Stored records

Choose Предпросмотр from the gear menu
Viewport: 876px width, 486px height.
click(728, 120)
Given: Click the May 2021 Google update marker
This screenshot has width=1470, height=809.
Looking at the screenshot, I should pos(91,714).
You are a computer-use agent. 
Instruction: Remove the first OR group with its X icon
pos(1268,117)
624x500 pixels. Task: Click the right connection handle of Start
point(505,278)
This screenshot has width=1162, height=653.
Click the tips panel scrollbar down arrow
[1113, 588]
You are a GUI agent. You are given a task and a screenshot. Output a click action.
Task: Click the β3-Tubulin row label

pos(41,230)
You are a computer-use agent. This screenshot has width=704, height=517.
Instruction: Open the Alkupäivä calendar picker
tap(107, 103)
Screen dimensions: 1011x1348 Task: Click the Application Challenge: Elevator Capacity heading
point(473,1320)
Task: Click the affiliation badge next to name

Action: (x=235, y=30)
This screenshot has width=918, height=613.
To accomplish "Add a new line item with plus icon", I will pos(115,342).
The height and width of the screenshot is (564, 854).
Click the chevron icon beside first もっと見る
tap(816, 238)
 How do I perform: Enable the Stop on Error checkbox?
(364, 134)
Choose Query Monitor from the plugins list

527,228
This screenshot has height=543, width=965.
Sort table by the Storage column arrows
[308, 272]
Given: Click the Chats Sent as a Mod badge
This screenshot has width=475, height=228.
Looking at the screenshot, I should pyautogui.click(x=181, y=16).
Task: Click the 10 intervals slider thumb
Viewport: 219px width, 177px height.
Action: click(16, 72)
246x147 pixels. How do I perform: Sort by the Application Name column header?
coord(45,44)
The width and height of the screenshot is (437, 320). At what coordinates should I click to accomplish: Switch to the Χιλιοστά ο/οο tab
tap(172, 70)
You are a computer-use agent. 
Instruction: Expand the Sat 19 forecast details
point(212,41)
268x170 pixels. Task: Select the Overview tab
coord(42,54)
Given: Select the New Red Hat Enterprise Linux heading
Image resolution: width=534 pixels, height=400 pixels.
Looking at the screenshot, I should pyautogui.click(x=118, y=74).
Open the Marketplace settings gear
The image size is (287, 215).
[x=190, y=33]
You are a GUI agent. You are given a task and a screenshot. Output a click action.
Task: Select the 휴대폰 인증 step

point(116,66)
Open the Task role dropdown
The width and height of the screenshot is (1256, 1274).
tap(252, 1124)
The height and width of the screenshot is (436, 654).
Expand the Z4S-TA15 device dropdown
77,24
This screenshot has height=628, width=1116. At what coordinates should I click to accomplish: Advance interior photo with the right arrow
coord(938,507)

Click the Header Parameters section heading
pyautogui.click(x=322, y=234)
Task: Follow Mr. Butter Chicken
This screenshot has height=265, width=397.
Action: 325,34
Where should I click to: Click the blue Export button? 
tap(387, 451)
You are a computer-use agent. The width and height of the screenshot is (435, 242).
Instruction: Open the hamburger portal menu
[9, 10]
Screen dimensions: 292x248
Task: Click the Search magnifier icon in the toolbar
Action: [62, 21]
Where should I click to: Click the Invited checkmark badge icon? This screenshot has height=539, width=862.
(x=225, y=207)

_Aim of the exercise_: Given the word "computer", show every line of the records that contains it.

_Solution for this problem_:
You are a computer-use agent. 
You are a computer-use agent. This screenshot has width=704, height=517.
You are a computer-use agent. 
You are a computer-use agent. The width and height of the screenshot is (435, 242).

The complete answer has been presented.